AIM OF THE TASK |
Report every line of the data that includes "Entrada".

INFORMATION SHOWN |
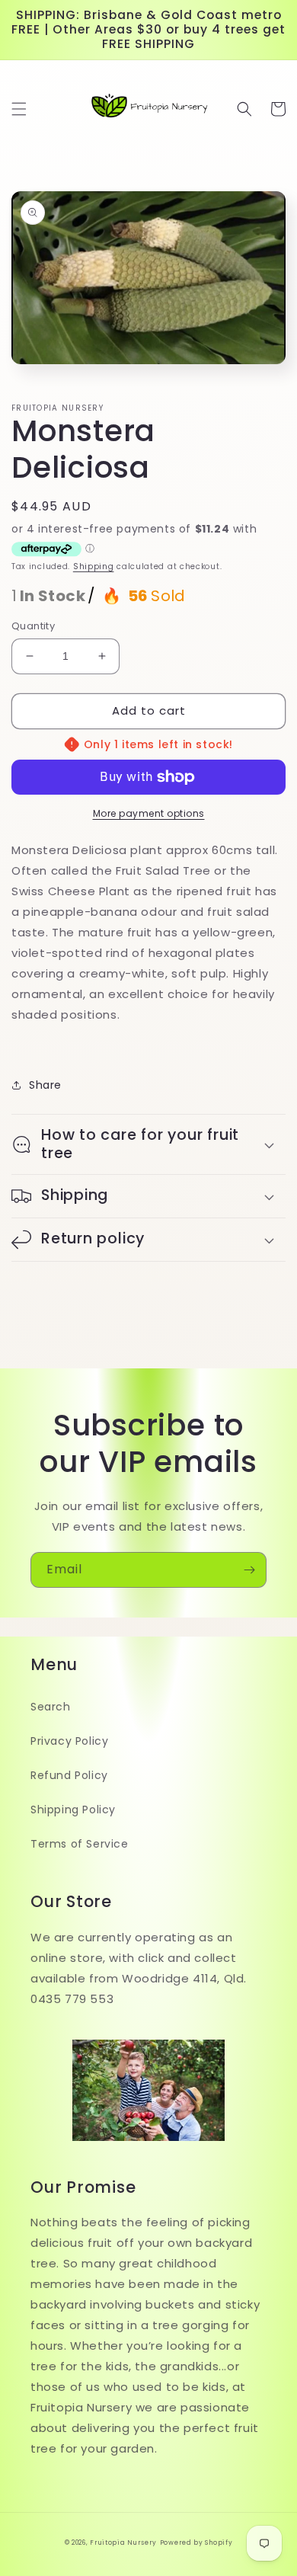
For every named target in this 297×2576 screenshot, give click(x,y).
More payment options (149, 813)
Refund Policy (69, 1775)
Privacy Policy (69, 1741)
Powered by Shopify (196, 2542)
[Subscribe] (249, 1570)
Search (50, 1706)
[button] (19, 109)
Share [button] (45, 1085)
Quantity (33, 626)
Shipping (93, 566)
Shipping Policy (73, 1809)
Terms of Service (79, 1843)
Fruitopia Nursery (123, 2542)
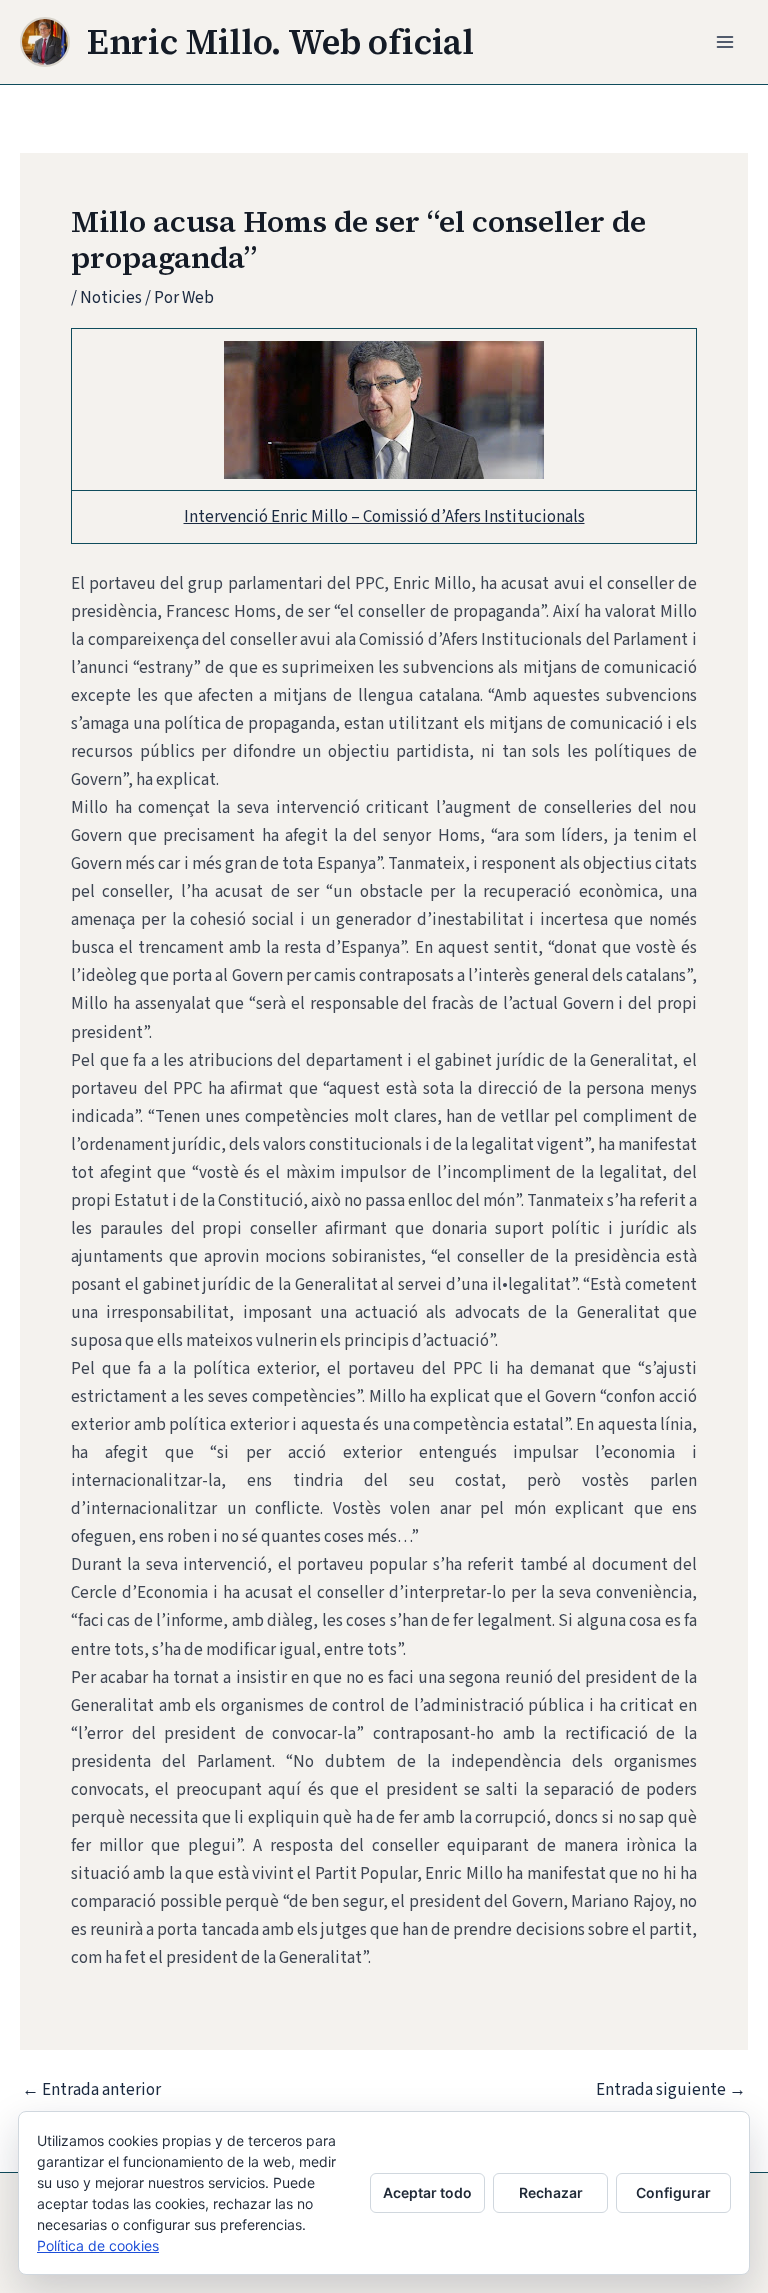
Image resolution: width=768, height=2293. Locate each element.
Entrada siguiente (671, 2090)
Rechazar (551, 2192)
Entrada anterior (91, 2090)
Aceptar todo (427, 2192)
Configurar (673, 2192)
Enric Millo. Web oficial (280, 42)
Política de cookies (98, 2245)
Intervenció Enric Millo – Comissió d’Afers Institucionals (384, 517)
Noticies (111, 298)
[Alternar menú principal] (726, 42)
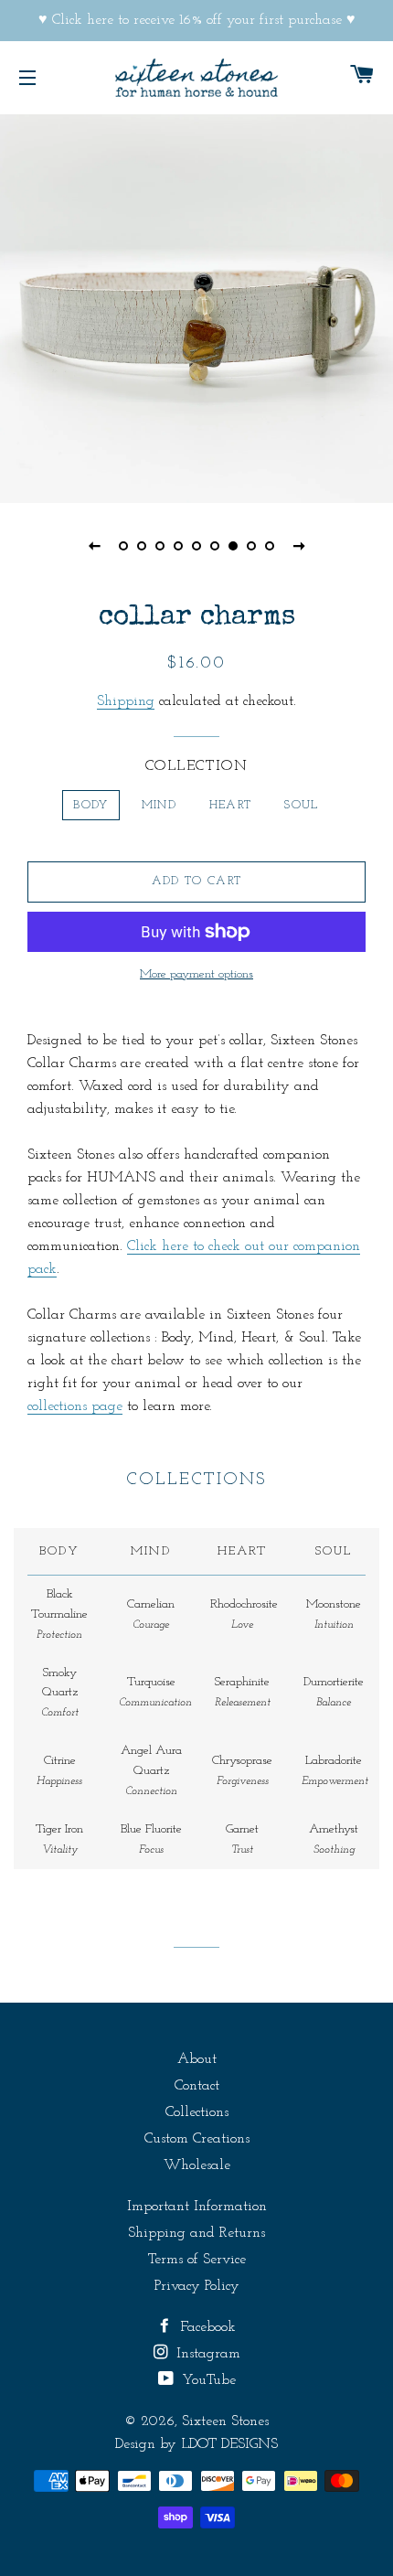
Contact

REPLY |
Entrada siguiente (671, 2090)
Entrada anterior (91, 2090)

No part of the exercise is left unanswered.